Bond slips into league (and bed, naturally) with a Russian defector and must keep a decoding machine out of the hands of SPECTRE. Connery looks flawless and there’s nerve-shredding tension as he fights nails-hard henchman Red Grant (Robert Shaw) on a train. This is more a straight-up espionage thriller than a Bond-style adventure, but it’s still a slick, sexy piece of filmmaking almost 60 years later.

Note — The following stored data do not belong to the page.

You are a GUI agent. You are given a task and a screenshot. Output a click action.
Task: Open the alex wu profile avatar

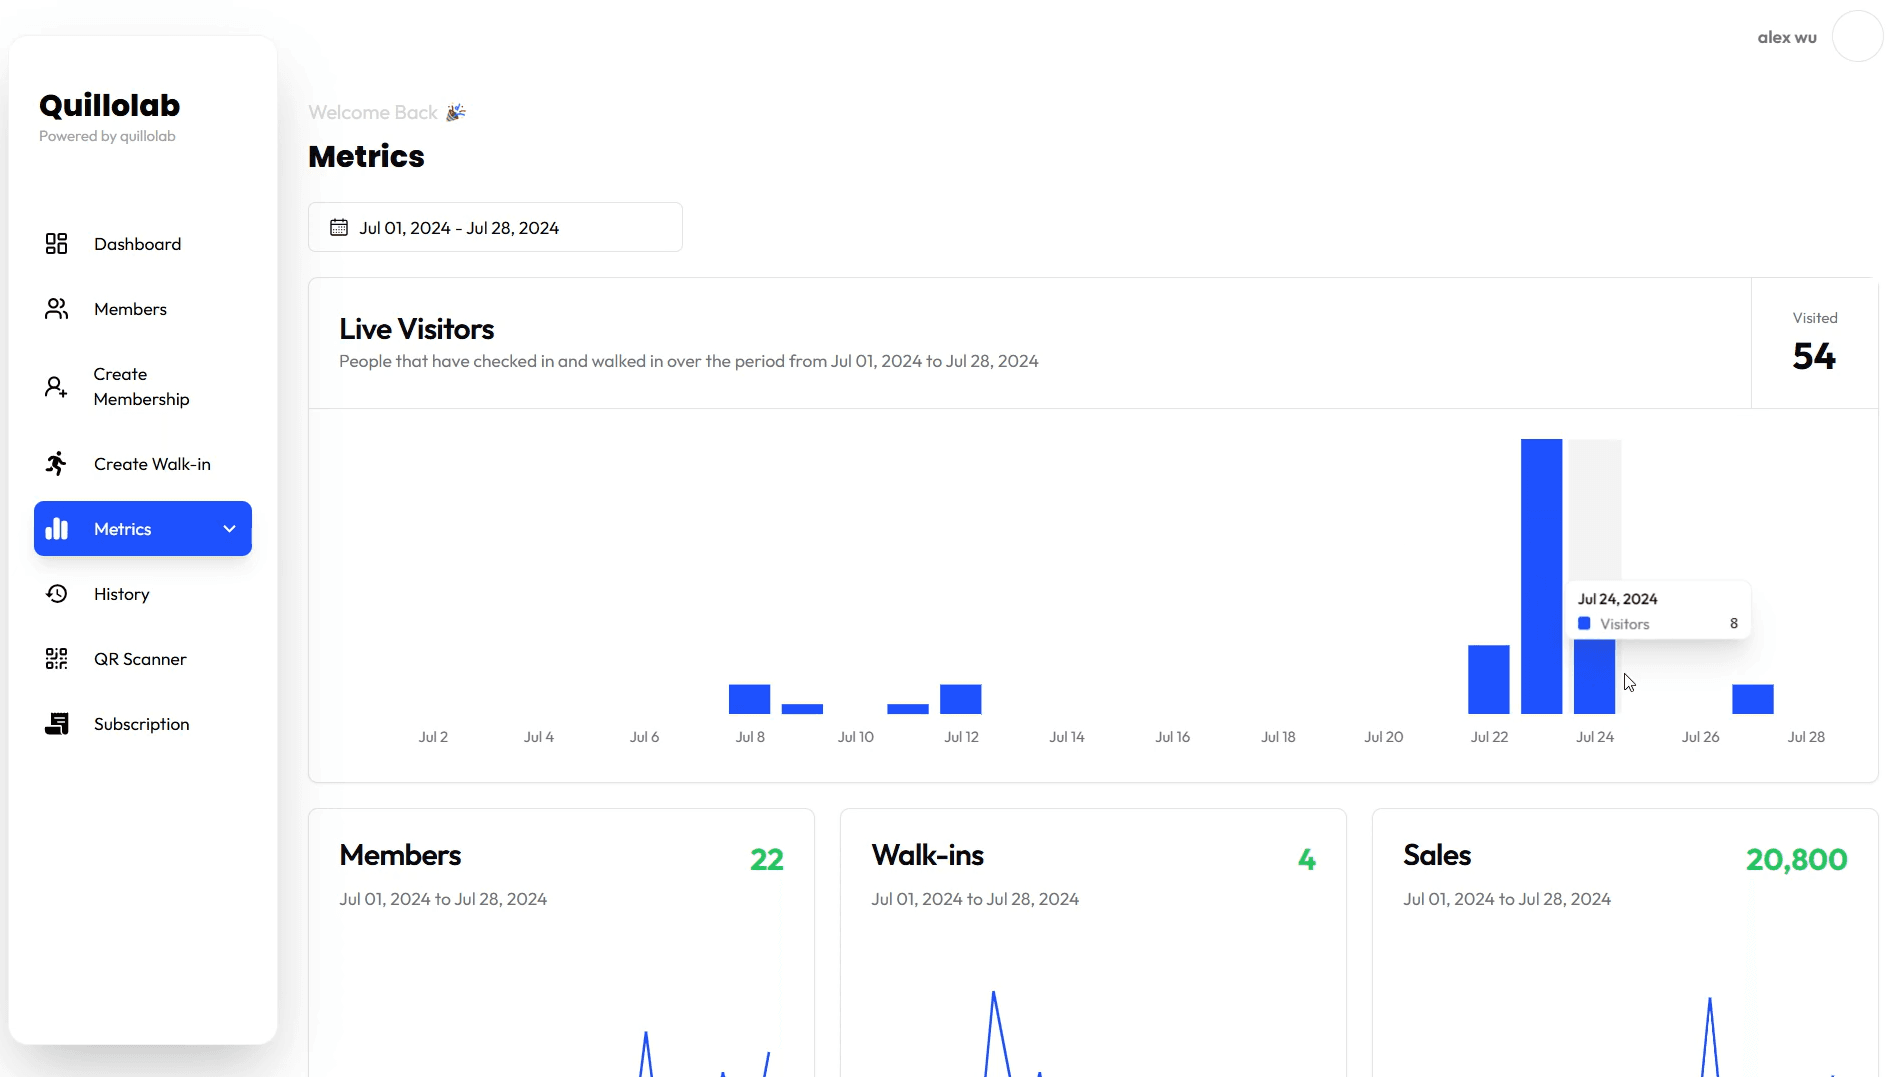click(x=1857, y=37)
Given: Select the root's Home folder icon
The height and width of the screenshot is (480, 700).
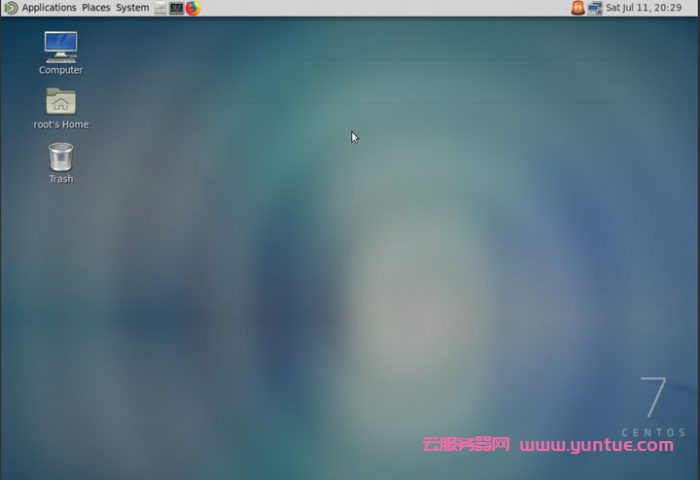Looking at the screenshot, I should 61,101.
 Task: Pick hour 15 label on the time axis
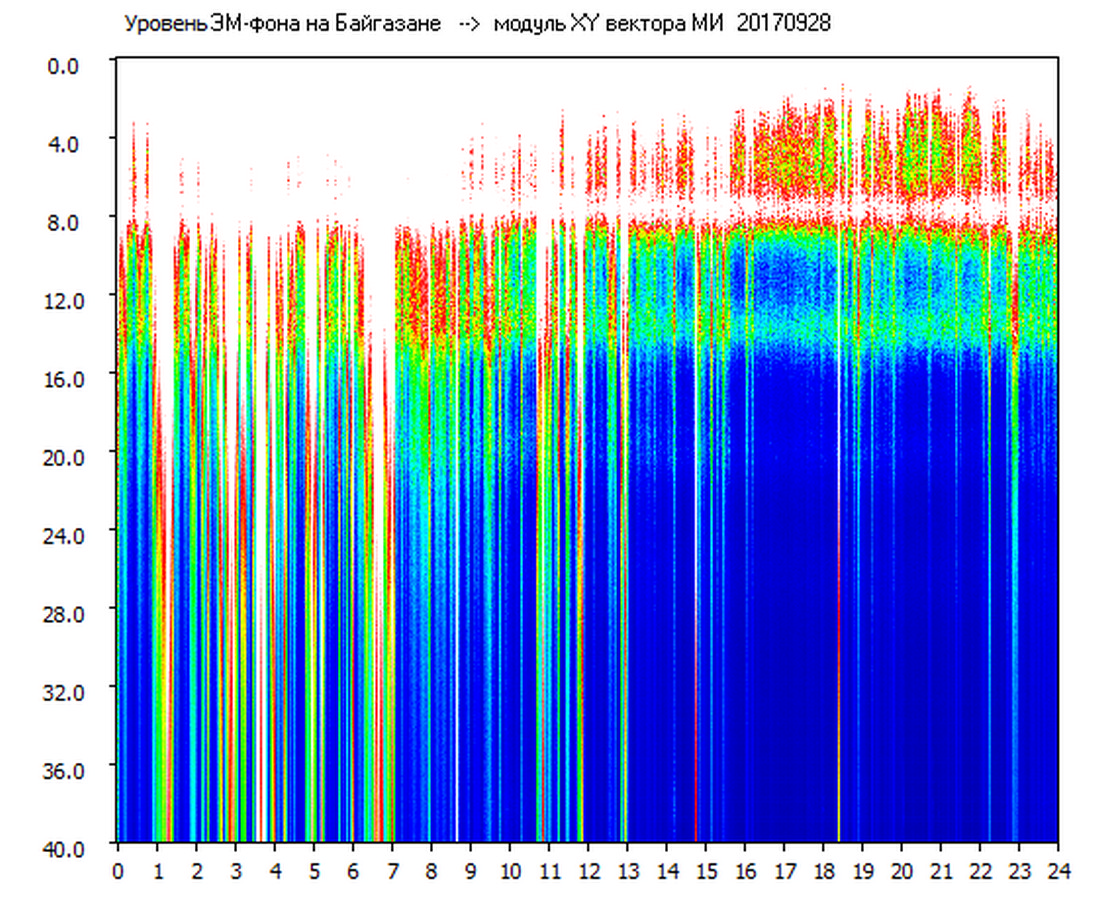[x=706, y=871]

The Style: Grey glen-check suit with a trilby hat

The Car: Bentley Mark IV

The Gadget: An attaché briefcase containing a folding rifle, knife, and a gas bomb

The One-Liner: “Well, I’ve just been reviewing an old case,” he says, sleeping with his previous target

Casino Royale

3. Licence to Kill (1989)

Dalton teased a darker side in The Living Daylights but goes full Fleming for this swearier, more violent take. After parachuting into pal Felix Leiter’s wedding for best man duties (OK, Bond might he darker, but he’s still a massive show off), Felix has his legs fed to a shark by drug baron Sanchez (Robert Davi). Bond goes rogue for a revenge mission. LTK was too dark for fans at the time, but it’s a shame that Dalton didn’t make more Bonds.

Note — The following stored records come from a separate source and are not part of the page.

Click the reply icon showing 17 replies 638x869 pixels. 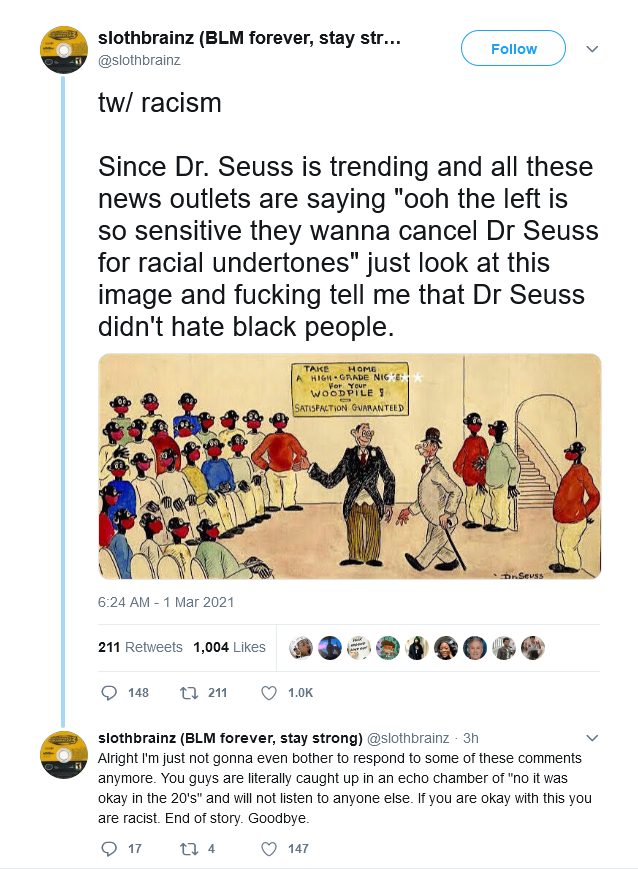pyautogui.click(x=109, y=848)
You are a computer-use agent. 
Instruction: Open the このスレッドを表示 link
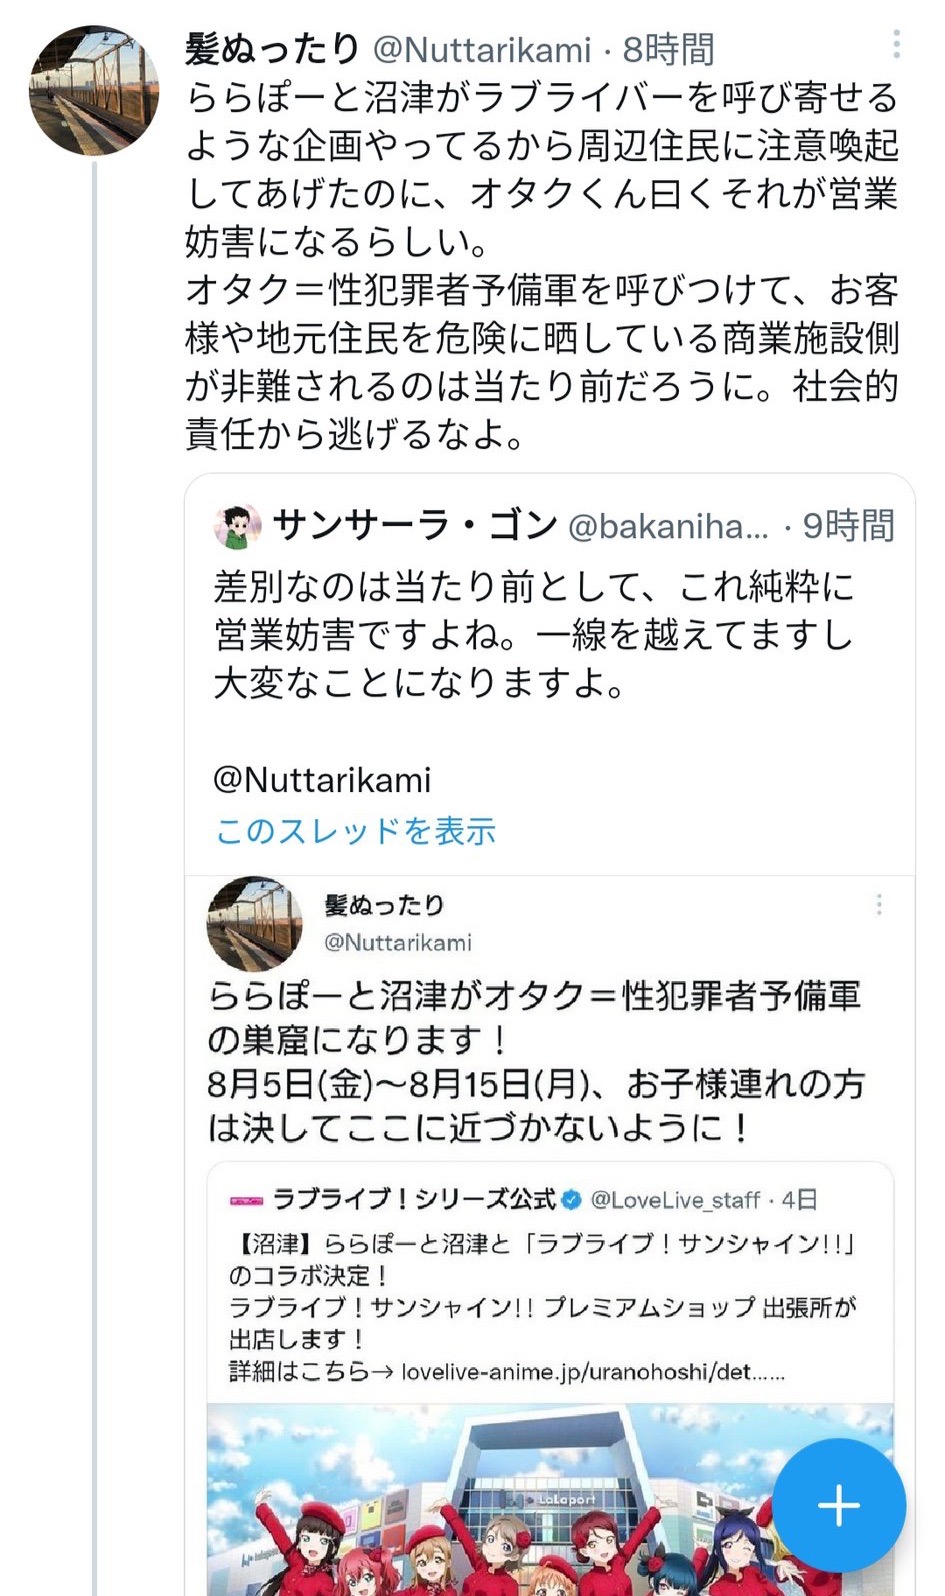356,831
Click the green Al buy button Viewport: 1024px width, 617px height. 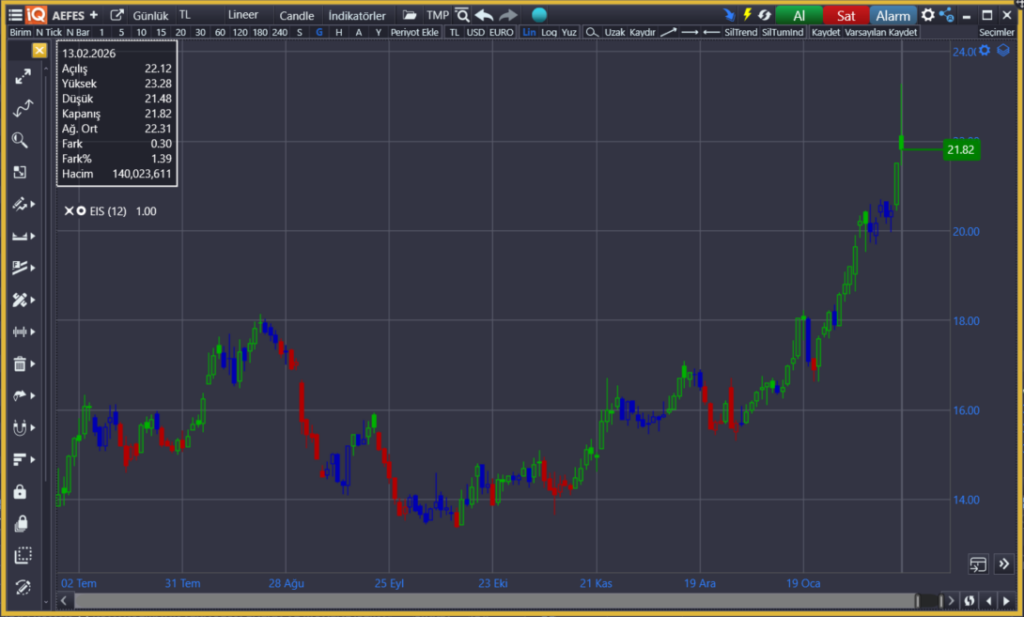798,15
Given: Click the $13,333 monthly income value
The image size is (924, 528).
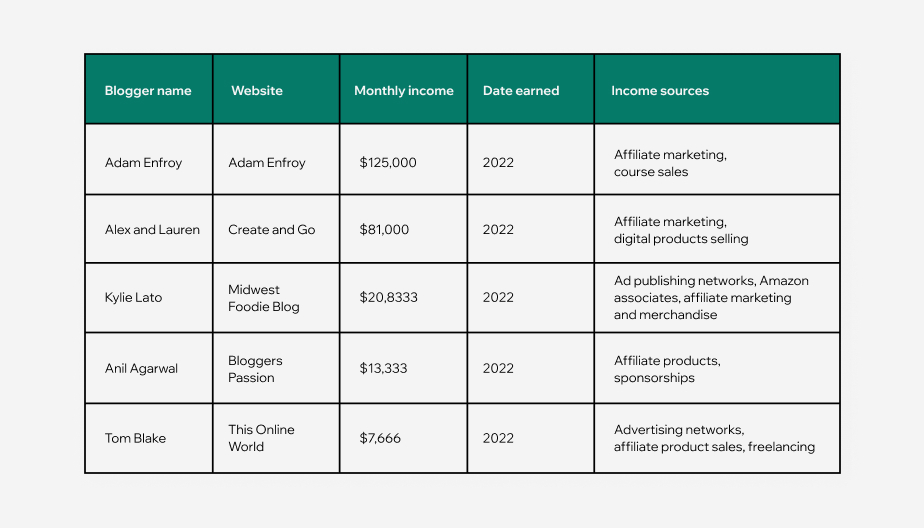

The Style: A baggy, loose cut dark blue shirt and trousers

The Car: Bond ditches the cars for a convoy of Kentworth trucks in the film’s rollicking chase scene

The Gadget: A bomb and detonator disguised as a tube of toothpaste and pack of cigarettes

The One-Liner: “I’ll do anything for a woman with a knife.”

Licence to Kill

2. Goldfinger (1964)

More than 50 years later and this is still the gold standard. This is peak Connery – sexed-up, impeccably dressed, and dripping so much charisma that someone should be mopping up after him. The film crafts the formula – the car, the saucily named lady (Pussy Galore), the cartoon henchman (hat-throwing menace Oddjob), the soaring theme tune – that would define almost every Bond film thereafter.

The Style: Ivory dinner jacket paired with red coronation

The Car: Aston Martin DB5

The Gadget: Shoe with a honing device in the heel

The One-Liner: “Shocking, positively shocking,” after electrocuting a villain to death

Goldfinger

1. On Her Majesty’s Secret Service (1969)

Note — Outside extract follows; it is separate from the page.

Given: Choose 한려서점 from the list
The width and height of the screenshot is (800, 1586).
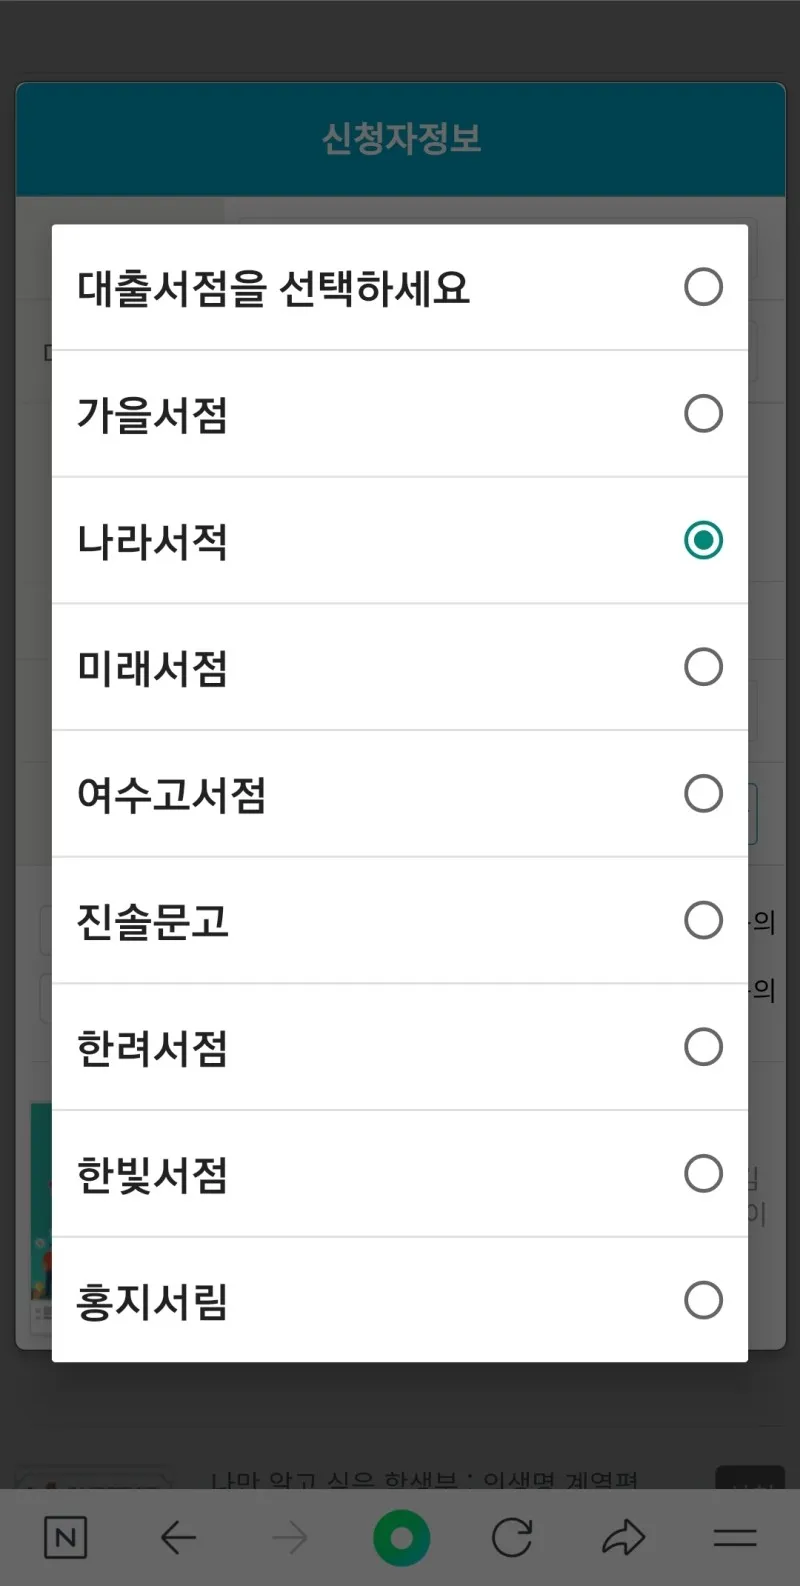Looking at the screenshot, I should tap(153, 1048).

George Lazenby is remembered as a one-off misfire, but OHMSS is Bond’s greatest creative triumph – a stylish, sometimes psychedelic slice of ’60s genius. Lazenby is no Sean Connery (or even Roger Moore for that matter), but he’s a hard-fighting physical specimen and adept at the cheeky one-liner. Traveling to the Swiss Alps for a showdown with Blofeld, Bond throws convention off the mountaintop and even gets married – but his bride is shot in the final seconds. A daring and tragic masterpiece.

The Style: A Prince Charlie jacket, wool waistcoat, decorative jabot, and Black Watch tartan kilt

The Car: Mercury Cougar XR-7

The Gadget: A mobile safecracking device

The One-Liner: “This never happened to the other guy,” he says, having to fight off some villains just seconds after taking over from Connery.